Use JRat to profile your program, and compare the results with the timings you made. (Warning: A profiler like JRat makes your program run much more slowly, so either use smaller arrays or be prepared to wait for quite a while.)

## Write up the results

Include a `readme` file (`.txt`, `.doc`, or `.rtf`) with your submission. This file should briefly describe the details of your tests (array sizes, timing strategy, anything else you think is relevant), and conclusions.

For each of the sorting techniques,

• Provide a table of the array sizes you used and the time it took to sort those arrays. You should be able to just copy some of your program output and paste it into your `readme.txt` file.
• Tell what its Big-O running time appears to be. Use numbers from your timings to support your conclusion.

What kind of information does JRat provide? Compare this to the information provided by your timing tests.

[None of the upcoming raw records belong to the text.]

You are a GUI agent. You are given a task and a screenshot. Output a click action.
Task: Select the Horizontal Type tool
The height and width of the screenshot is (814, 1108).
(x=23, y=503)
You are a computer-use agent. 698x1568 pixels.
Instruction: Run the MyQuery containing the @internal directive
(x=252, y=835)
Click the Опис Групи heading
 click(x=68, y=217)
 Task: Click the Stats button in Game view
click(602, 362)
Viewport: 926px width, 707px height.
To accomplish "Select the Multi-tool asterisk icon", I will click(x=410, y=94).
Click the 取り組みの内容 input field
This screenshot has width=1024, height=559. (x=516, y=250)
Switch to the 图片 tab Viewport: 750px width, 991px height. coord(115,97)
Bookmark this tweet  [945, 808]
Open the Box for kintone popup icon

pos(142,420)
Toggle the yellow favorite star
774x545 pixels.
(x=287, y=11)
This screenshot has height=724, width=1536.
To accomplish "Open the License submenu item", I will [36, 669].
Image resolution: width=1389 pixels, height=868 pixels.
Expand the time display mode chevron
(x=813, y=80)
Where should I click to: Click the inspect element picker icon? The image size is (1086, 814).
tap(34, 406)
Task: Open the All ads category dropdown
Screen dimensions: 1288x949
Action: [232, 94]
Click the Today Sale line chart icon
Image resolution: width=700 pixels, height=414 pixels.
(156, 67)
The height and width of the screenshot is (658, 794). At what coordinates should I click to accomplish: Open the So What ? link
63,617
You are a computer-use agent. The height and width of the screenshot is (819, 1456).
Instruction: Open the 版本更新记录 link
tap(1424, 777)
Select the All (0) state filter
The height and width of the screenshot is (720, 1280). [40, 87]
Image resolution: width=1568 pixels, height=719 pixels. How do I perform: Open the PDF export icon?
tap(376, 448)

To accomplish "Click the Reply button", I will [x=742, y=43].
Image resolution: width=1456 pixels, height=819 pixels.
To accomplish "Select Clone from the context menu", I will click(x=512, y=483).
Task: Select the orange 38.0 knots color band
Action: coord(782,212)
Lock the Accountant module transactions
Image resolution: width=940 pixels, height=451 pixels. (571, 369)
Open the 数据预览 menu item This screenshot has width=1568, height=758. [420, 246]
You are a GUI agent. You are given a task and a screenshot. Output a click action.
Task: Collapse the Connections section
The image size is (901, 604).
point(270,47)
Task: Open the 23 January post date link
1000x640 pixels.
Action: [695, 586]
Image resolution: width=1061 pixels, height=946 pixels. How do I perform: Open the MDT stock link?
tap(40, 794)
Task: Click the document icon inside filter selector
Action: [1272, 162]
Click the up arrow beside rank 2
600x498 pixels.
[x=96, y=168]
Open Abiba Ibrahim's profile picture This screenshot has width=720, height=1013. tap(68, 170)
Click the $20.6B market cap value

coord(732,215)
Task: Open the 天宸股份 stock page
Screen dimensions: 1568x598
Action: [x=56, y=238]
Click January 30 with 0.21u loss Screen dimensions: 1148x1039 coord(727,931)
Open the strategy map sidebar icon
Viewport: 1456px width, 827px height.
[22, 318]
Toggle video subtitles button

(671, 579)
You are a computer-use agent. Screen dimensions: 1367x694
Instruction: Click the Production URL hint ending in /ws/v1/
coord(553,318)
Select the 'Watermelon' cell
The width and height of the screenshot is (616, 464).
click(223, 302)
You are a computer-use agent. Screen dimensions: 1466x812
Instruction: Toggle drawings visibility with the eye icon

The step sort algorithm uses two loops. Write, in English or formal logic notation or both, what the loop invariant is for each of these loops. Which of the standard sorting algorithms (bubble, insertion, selection) is most similar to step sort, and why?

You don't need to write an essay! Anything from half a page to a page should be enough.

# Due date

Your program is due before 6am February 21. Zip up the entire directory for this project, and submit via Blackboard. Only assignments submitted via Blackboard will be accepted--any assignments emailed to me will be discarded without comment. A late penalty of 5 points per day (out of 100 points) will apply.

Because many of you are interviewing this semester, a limited number of 48-hour extensions will be available. To get an extension, email me before 5pm Friday, stating the reason you need the extension. No extensions will be granted after Friday. If you get an extension and fail to get the project in by the extended due date, late points will be counted from the original due date.